Extracted records
____________

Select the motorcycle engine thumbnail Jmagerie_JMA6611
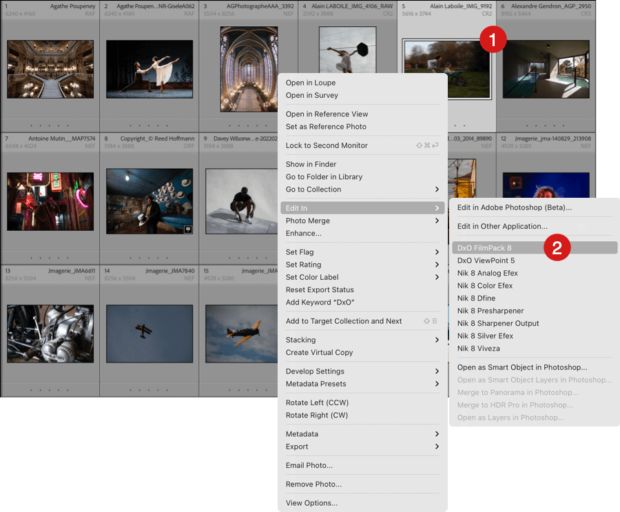Screen dimensions: 620x512 pyautogui.click(x=50, y=334)
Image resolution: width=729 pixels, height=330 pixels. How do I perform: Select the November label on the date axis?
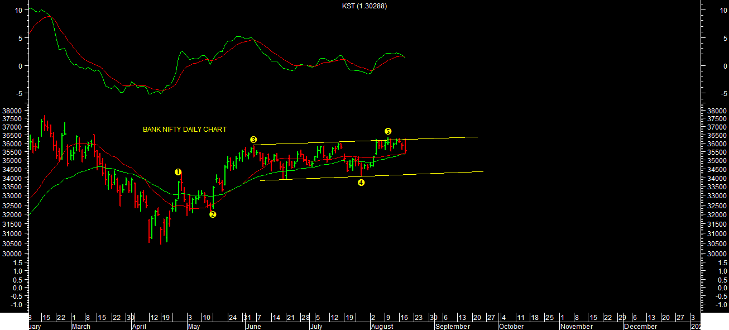pyautogui.click(x=575, y=326)
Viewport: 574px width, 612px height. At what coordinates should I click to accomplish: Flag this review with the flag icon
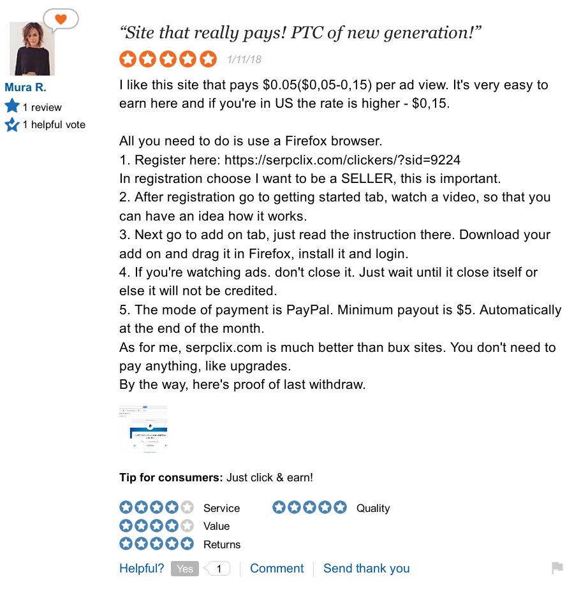coord(557,567)
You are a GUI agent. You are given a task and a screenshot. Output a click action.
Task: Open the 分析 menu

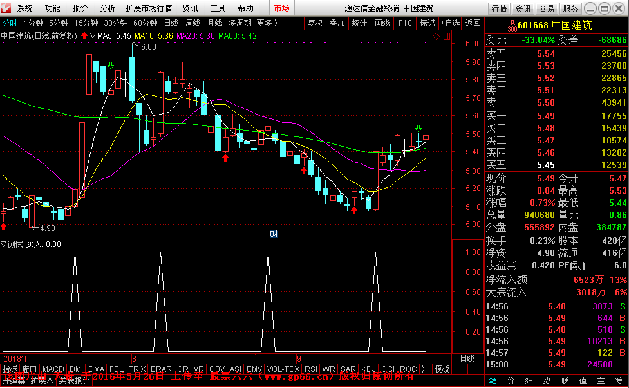(x=108, y=8)
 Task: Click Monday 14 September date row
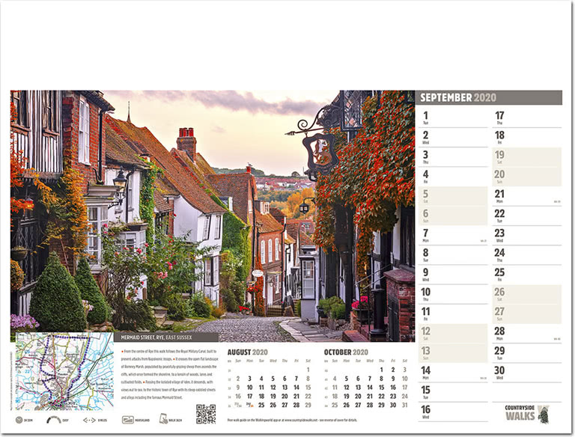[453, 373]

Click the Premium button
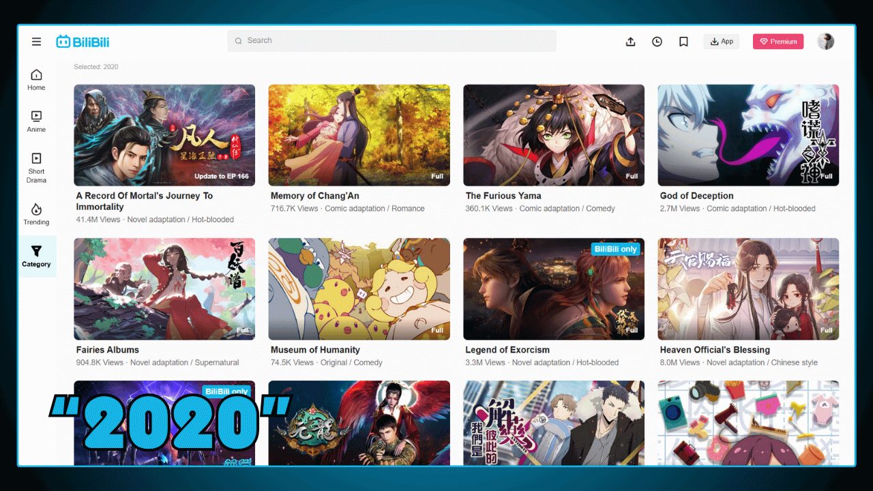[x=778, y=42]
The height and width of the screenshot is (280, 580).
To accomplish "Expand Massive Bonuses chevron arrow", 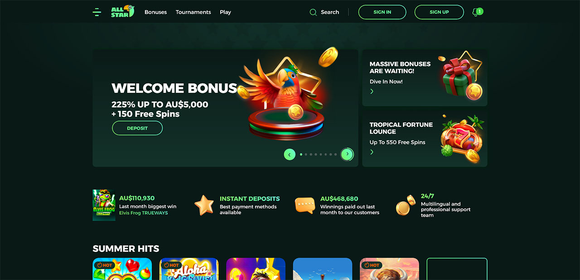I will pyautogui.click(x=372, y=91).
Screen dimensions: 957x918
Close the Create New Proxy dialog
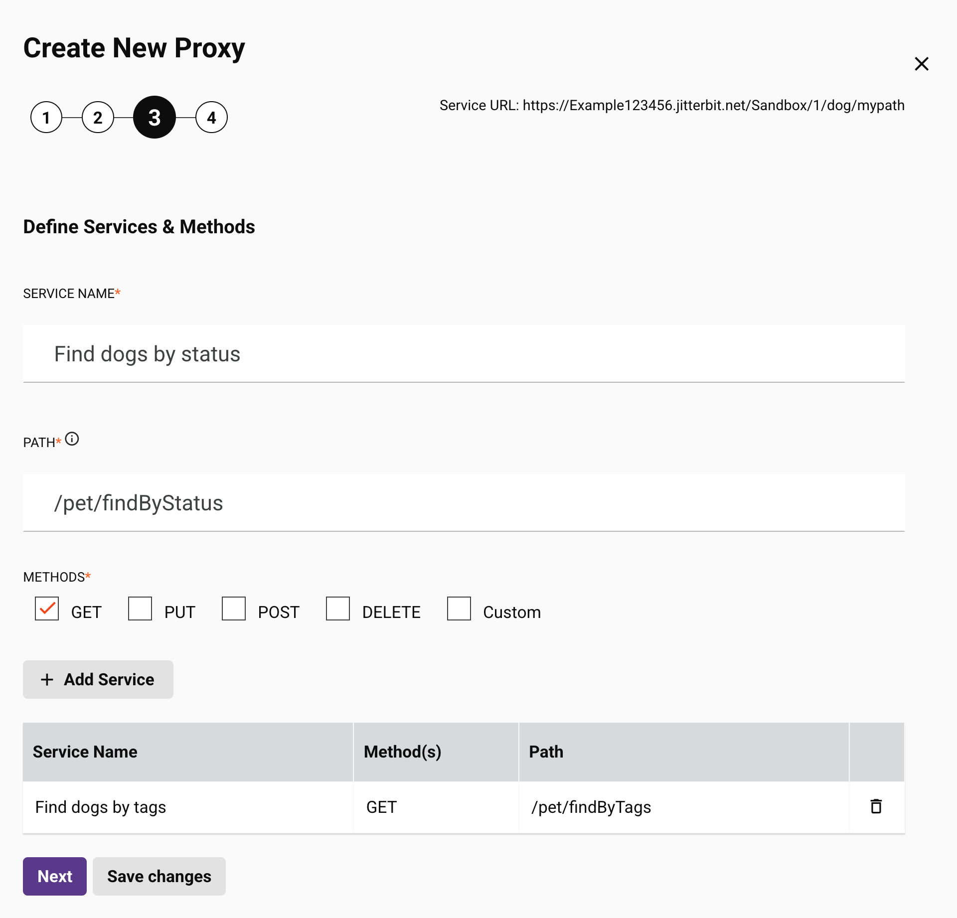coord(922,64)
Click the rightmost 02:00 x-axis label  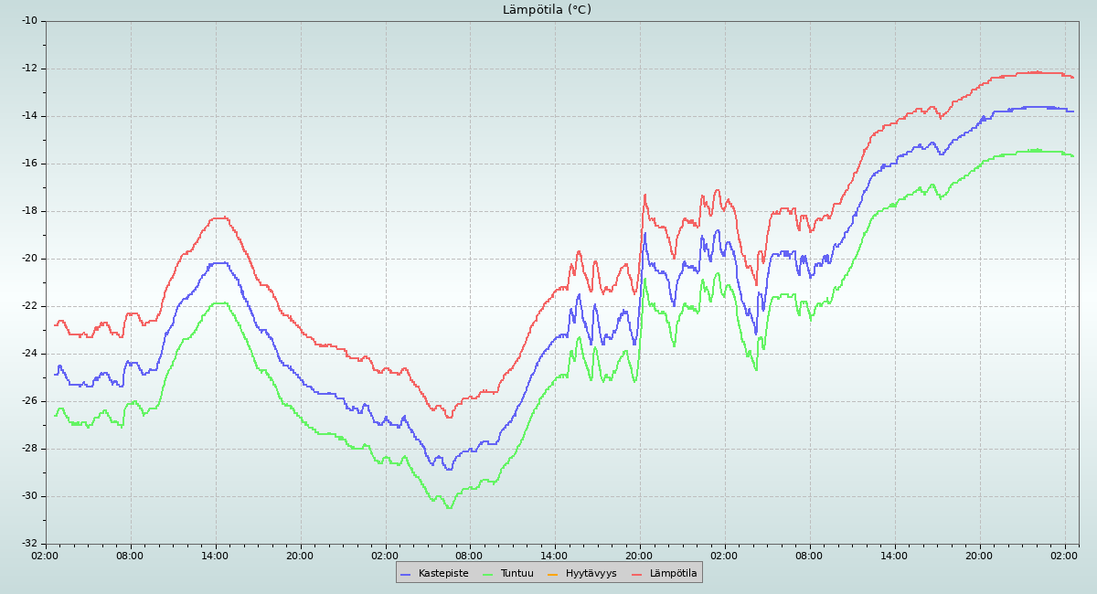pyautogui.click(x=1065, y=555)
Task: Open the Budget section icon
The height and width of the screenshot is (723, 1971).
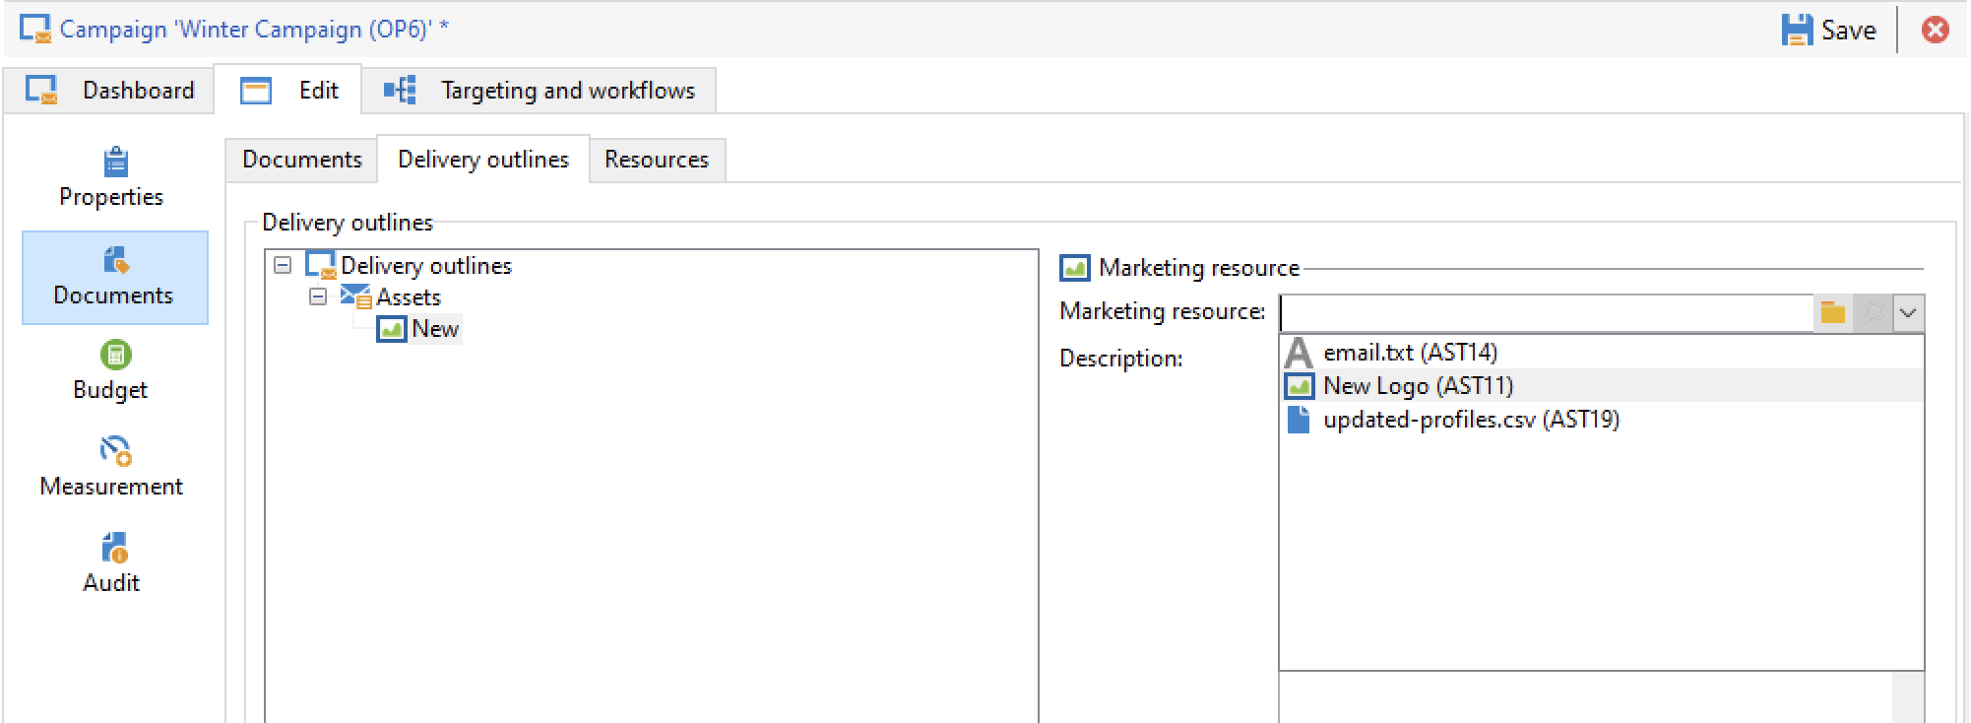Action: pos(115,356)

____________

● Task
Repeat only the lines between the top of the entries above and the line containing "The height and width of the screenshot is (280, 580).", both ends included, without the pictures.

● Task result
Select the motorcycle engine thumbnail Jmagerie_JMA6611
Screen dimensions: 620x512 pyautogui.click(x=50, y=334)
Image resolution: width=729 pixels, height=330 pixels. How do I perform: Select the November label on the date axis?
pyautogui.click(x=575, y=326)
Viewport: 574px width, 612px height. At what coordinates should I click to accomplish: Flag this review with the flag icon
coord(557,567)
You are a GUI agent. You are given a task and a screenshot. Output a click action.
Task: Open the 分析 menu

(x=108, y=8)
 Task: Click Monday 14 September date row
[453, 373]

Click the Premium button
[x=778, y=42]
The height and width of the screenshot is (280, 580).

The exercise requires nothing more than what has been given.